**Aufgabenstellung**
Überführe den Abschnitt, der mit der Zeile beginnt, die „The width and height of the screenshot is (1568, 758).“ enthält, und mit der Zeile endet, die „Click the Тираж/Цвета“ enthält, in eine JSON-Liste von Strings mit einem Eintrag pro Zeile. Beide Grenzzeilen gehören dazu, Leerzeilen entfallen.
-------- Extrahierte Zeilen
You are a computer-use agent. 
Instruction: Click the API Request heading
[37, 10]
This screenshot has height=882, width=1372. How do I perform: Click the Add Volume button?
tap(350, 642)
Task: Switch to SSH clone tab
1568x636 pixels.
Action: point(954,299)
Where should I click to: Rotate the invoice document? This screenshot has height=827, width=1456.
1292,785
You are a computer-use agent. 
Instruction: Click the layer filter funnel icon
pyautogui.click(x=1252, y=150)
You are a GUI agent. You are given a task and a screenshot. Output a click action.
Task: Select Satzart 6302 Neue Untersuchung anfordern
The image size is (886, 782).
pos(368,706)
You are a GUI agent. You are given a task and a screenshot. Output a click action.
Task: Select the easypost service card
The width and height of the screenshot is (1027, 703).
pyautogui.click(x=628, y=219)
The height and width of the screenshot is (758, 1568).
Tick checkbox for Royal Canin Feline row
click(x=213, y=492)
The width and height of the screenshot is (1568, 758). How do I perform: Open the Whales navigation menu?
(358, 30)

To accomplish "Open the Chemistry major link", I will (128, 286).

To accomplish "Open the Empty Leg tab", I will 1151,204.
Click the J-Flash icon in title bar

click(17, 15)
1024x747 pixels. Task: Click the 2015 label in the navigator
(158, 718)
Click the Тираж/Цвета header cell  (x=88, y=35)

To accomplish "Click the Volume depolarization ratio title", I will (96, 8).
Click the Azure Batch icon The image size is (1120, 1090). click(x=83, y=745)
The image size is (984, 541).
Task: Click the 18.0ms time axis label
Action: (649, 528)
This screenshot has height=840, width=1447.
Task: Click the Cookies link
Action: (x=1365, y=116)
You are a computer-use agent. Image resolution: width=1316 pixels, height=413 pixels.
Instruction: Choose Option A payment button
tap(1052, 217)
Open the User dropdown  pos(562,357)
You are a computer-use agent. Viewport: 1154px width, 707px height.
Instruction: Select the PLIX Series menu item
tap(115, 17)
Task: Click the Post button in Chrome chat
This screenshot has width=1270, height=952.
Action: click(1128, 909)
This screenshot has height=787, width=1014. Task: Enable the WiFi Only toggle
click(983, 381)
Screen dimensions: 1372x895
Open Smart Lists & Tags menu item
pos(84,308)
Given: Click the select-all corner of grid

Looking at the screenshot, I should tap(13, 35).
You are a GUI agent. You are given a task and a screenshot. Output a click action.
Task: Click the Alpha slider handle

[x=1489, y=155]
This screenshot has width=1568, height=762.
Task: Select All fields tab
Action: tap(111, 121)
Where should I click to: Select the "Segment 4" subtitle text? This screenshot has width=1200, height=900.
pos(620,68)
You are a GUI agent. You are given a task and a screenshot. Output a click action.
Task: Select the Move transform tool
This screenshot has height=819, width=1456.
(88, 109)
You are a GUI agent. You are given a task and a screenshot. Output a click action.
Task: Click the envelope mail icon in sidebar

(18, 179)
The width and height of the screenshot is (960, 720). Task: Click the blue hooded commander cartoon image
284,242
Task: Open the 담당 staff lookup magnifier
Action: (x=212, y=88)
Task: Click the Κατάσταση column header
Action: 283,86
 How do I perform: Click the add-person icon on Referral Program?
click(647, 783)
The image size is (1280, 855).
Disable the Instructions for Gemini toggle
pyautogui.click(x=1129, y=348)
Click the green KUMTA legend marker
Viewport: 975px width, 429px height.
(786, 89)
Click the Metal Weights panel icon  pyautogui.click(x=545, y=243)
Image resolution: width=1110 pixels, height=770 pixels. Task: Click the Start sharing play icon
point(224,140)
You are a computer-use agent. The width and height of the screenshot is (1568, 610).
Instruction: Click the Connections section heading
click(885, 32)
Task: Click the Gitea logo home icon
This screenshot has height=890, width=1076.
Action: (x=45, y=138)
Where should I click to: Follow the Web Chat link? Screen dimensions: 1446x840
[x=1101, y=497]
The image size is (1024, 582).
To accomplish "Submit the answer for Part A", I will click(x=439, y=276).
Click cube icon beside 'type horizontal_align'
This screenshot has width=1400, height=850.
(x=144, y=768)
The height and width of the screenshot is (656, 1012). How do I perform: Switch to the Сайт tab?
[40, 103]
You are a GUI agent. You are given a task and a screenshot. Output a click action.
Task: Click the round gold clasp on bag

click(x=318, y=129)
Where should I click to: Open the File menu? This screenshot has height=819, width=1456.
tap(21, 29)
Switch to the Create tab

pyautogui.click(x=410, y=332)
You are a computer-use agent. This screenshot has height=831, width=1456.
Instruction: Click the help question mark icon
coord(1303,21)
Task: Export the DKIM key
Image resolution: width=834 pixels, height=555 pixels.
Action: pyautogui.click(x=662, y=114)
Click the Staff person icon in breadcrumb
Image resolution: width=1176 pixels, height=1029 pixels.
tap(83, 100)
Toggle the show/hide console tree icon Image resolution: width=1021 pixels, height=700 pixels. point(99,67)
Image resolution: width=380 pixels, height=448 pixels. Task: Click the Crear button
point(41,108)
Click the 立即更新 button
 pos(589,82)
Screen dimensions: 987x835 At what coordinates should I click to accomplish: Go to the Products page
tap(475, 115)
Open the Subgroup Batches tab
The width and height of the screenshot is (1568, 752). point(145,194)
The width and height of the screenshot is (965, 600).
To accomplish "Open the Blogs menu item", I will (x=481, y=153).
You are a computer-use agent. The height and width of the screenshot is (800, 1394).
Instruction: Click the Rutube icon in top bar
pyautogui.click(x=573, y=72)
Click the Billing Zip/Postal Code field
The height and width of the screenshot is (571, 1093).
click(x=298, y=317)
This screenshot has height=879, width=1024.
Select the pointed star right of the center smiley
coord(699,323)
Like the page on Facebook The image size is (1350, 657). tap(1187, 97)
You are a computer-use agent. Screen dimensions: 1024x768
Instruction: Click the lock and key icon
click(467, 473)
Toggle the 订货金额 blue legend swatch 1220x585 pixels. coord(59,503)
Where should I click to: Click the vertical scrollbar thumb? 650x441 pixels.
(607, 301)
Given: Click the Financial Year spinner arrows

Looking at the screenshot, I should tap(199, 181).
----------------
**Ergebnis**
[
  "The width and height of the screenshot is (1568, 758). How do I perform: Open the Whales navigation menu?",
  "(358, 30)",
  "To accomplish \"Open the Chemistry major link\", I will (128, 286).",
  "To accomplish \"Open the Empty Leg tab\", I will 1151,204.",
  "Click the J-Flash icon in title bar",
  "click(17, 15)",
  "1024x747 pixels. Task: Click the 2015 label in the navigator",
  "(158, 718)",
  "Click the Тираж/Цвета header cell  (x=88, y=35)"
]